◆ Exercise
Copy out every line holding the string "with" from the records below.

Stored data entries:
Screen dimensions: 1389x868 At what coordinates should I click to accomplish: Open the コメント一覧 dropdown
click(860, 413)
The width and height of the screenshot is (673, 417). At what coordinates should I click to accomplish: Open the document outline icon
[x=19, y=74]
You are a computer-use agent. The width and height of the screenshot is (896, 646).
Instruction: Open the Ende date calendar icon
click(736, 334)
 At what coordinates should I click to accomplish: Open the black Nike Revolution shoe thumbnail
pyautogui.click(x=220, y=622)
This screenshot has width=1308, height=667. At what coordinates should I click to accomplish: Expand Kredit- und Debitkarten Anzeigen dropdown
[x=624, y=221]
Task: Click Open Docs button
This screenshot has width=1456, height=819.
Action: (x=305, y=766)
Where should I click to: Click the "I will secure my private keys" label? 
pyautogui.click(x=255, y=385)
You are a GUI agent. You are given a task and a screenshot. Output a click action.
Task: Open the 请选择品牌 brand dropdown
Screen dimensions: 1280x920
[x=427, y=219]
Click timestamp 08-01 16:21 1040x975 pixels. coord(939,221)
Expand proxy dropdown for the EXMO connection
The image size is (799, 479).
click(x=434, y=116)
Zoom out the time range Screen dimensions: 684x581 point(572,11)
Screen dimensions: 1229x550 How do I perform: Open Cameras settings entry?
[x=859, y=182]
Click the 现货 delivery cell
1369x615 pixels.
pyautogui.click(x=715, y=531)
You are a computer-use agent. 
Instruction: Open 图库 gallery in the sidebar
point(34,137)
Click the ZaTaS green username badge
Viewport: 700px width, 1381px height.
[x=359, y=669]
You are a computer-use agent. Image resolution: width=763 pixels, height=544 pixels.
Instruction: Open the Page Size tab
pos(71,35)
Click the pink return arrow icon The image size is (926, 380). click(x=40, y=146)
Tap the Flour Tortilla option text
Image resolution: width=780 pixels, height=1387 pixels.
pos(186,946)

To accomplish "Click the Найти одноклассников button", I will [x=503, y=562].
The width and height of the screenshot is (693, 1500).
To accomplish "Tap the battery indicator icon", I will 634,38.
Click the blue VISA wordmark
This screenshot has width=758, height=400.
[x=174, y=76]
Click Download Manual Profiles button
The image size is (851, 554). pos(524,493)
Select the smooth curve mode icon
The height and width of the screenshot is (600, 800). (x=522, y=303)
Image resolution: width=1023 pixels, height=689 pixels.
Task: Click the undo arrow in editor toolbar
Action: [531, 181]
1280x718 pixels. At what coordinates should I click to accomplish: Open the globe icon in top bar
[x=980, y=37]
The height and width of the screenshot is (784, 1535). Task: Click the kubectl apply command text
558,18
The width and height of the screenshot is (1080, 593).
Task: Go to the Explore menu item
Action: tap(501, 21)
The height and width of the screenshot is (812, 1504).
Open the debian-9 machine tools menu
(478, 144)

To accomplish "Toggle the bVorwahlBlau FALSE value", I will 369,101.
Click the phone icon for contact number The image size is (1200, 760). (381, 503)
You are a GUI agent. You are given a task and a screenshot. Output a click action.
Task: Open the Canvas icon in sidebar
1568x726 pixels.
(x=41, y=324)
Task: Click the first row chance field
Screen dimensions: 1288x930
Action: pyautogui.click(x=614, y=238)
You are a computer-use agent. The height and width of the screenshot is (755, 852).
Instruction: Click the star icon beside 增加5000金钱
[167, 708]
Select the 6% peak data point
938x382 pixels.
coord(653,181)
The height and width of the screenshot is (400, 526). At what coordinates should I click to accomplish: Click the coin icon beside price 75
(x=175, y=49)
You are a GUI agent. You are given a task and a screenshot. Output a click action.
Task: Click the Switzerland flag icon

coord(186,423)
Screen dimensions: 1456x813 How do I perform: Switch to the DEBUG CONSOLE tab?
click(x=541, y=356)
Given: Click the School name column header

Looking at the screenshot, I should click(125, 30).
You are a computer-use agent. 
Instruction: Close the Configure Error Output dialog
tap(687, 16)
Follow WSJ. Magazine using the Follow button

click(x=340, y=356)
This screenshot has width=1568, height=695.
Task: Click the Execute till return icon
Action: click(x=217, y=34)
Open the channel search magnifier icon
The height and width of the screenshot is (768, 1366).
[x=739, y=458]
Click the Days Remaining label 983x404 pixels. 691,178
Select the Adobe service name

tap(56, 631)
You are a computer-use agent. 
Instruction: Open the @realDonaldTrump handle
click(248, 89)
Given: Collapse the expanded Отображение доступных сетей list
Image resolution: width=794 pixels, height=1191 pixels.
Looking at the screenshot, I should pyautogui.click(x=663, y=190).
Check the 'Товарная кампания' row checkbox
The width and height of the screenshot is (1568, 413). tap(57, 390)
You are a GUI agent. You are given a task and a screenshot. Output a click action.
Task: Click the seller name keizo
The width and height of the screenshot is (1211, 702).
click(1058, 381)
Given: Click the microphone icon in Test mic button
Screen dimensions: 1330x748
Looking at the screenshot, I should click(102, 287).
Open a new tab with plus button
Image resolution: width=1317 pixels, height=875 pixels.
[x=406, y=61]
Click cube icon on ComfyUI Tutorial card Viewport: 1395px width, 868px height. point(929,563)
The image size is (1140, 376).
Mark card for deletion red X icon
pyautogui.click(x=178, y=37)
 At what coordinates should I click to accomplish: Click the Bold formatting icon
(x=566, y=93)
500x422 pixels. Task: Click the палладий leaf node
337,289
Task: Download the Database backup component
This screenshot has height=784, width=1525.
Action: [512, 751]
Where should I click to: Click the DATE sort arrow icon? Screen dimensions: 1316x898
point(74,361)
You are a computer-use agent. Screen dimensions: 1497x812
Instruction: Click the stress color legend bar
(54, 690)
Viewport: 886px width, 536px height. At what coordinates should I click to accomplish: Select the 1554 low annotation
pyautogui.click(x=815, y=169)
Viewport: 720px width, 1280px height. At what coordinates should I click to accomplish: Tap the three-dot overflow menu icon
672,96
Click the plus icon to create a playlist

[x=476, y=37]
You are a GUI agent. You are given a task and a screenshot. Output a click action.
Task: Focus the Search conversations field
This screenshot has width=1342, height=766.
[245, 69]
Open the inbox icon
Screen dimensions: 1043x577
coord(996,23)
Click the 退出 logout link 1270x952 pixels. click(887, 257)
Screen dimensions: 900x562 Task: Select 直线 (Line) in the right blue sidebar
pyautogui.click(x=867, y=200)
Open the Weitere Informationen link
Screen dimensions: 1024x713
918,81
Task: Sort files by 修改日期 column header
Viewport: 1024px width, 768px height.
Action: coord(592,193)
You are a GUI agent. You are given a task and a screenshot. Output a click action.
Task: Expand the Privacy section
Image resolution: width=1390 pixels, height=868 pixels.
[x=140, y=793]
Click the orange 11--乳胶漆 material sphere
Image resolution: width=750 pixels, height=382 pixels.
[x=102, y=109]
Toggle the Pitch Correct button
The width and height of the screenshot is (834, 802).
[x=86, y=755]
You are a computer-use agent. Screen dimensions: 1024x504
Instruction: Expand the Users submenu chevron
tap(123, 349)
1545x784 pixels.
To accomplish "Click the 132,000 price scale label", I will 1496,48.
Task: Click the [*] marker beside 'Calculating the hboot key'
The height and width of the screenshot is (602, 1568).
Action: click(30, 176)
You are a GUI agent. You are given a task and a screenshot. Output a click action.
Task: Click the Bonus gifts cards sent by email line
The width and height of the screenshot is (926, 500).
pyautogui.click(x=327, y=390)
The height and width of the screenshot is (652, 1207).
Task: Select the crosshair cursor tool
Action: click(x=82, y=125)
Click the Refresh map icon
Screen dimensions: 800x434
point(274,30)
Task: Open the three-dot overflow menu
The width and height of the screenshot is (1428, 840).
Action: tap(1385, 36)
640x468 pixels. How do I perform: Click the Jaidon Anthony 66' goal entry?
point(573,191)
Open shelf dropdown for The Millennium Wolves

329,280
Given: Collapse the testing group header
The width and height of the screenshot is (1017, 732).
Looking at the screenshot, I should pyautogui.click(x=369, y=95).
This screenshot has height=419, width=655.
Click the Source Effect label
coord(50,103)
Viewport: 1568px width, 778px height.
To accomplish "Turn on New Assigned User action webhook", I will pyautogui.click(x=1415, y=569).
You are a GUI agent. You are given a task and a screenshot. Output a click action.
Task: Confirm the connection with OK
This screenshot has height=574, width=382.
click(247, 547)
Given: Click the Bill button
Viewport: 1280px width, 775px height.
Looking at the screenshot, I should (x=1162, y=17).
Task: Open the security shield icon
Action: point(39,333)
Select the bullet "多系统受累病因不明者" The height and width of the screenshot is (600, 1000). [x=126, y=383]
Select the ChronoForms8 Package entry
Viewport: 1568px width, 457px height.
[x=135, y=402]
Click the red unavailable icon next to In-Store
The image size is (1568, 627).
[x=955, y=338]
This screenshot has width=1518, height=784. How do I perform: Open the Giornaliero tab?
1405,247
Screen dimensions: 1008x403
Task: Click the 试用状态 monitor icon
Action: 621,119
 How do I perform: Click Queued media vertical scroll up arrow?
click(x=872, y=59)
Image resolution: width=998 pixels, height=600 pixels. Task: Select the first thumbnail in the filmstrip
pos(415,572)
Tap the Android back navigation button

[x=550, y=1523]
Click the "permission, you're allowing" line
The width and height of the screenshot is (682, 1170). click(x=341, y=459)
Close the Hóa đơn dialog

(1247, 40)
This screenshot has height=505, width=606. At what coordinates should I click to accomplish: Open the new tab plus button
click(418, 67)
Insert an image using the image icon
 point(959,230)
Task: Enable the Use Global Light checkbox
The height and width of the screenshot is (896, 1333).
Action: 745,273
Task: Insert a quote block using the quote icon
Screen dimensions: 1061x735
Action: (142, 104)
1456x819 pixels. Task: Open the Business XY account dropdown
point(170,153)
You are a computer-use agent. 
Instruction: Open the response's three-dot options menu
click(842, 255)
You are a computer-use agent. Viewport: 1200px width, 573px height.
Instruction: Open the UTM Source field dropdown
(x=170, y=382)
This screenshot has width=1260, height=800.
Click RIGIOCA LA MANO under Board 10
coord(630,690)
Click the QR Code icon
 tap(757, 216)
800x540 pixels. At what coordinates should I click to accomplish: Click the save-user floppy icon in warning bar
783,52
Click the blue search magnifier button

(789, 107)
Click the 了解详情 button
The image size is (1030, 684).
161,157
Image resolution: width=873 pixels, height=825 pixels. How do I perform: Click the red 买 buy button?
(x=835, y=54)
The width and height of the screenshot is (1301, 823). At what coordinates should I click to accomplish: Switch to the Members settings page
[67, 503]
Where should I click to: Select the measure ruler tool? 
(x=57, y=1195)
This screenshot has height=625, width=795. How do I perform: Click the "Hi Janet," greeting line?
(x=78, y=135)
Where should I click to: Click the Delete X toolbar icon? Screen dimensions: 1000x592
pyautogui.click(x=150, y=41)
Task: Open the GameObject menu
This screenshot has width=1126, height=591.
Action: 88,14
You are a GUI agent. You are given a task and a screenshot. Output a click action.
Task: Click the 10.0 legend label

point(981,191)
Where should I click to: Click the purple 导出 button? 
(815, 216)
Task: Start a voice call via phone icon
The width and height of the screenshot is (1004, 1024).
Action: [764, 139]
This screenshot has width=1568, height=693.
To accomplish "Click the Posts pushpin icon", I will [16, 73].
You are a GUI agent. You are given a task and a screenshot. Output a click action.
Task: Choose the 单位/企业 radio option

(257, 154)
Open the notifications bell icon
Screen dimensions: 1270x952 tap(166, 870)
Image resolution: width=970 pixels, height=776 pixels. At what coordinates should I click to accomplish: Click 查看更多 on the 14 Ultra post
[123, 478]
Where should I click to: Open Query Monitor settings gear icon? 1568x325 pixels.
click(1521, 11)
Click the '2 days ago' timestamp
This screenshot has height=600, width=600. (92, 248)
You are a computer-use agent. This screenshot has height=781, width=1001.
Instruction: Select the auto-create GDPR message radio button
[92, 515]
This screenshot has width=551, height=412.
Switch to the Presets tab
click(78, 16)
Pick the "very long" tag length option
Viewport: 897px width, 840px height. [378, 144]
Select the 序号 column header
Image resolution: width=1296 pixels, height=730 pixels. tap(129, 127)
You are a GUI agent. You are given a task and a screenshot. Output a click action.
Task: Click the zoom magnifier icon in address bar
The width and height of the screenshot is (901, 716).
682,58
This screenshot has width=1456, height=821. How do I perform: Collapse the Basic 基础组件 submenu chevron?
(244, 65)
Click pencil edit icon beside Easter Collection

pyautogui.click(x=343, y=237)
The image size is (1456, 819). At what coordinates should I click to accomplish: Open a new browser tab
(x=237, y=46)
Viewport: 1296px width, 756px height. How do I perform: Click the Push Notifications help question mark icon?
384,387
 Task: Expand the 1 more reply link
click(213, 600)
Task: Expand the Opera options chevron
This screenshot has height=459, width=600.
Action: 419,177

◆ Written solution
Open a new tab with plus button
Task: Confirm the connection with OK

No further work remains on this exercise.